[Start]
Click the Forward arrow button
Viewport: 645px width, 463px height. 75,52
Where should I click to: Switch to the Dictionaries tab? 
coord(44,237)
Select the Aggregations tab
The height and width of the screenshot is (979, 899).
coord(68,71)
[End]
[Start]
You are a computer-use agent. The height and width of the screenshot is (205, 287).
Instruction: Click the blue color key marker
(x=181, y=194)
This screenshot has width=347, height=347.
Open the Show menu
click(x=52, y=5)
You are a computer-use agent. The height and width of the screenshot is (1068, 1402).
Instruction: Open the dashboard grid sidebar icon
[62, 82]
[End]
◆ Required task: Count the rows above that contain the string "agent", and reply with the number alone.

◆ Task response: 2